Infected Necrosis in Severe Pancreatitis - Combined Nonsurgical Multi-Drainage with Directed Transabdominal High-Volume Lavage in Critically Ill Patients

Infected Necrosis in Severe Pancreatitis - Combined Nonsurgical Multi-Drainage with Directed Transabdominal High-Volume Lavage in Critically Ill Patients

Beschreibung

vor 15 Jahren
Background: Infection of pancreatic necrosis is a life-threatening
complication during the course of acute pancreatitis. In critically
ill patients, surgical or extended endoscopic interventions are
associated with high morbidity and mortality. Minimally invasive
procedures on the other hand are often insufficient in patients
suffering from large necrotic areas containing solid or purulent
material. We present a strategy combining percutaneous and
transgastric drainage with continuous high-volume lavage for
treatment of extended necroses and liquid collections in a series
of patients with severe acute pancreatitis. Patients and Methods:
Seven consecutive patients with severe acute pancreatitis and large
confluent infected pancreatic necrosis were enrolled.

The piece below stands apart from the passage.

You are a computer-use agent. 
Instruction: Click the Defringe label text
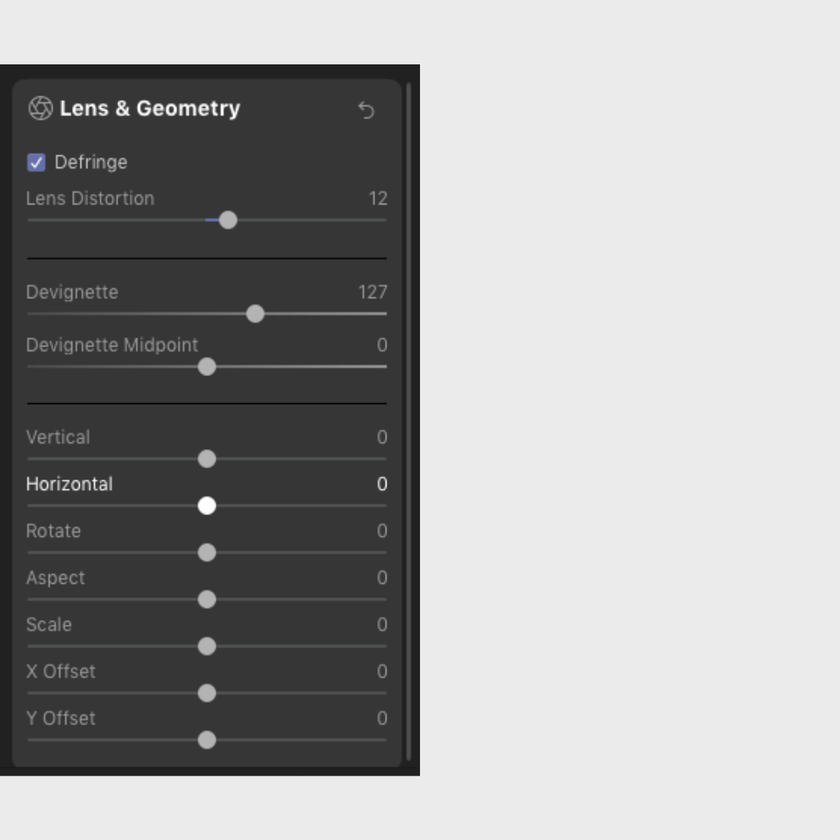(x=91, y=162)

In all cases,
the first therapeutic procedure was placement of a CT-guided
drainage catheter into the fluid collection surrounding
peripancreatic necrosis. Thereafter, a second endosonographically
guided drainage was inserted via the gastric or the duodenal wall.

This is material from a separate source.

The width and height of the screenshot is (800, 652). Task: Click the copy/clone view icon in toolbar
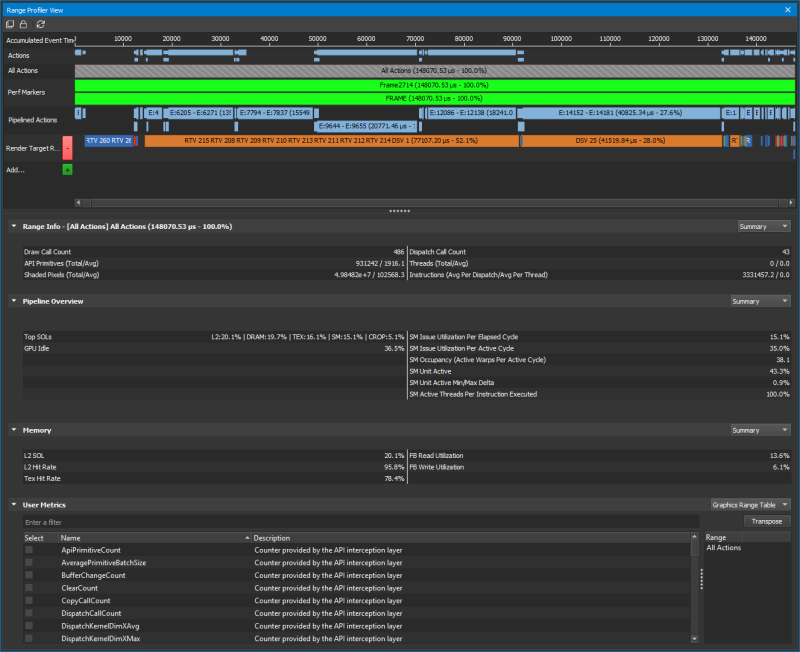coord(10,23)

After communication between the separate drains had been proven, an
external to internal directed high-volume lavage with a daily
volume of 500 ml up to 2,000 ml was started. Results: In all
patients, pancreatic necrosis/liquid collections could be resolved
completely by the presented regime. No patient died in the course
of our study. After initiation of the directed high-volume lavage,
there was a significant clinical improvement in all patients.
Double drainage was performed for a median of 101 days, high-volume
lavage for a median of 41 days. Several endoscopic interventions
for stent replacement were required (median 8). Complications such
as bleeding or perforation could be managed endoscopically, and no
subsequent surgical therapy was necessary. All patients could be
dismissed from the hospital after a median duration of 78 days.
Conclusion: This approach of combined percutaneous/endoscopic
drainage with high-volume lavage shows promising results in
critically ill patients with extended infected pancreatic necrosis
and high risk of surgical intervention. Neither surgical nor
endoscopic necrosectomy was necessary in any of our patients.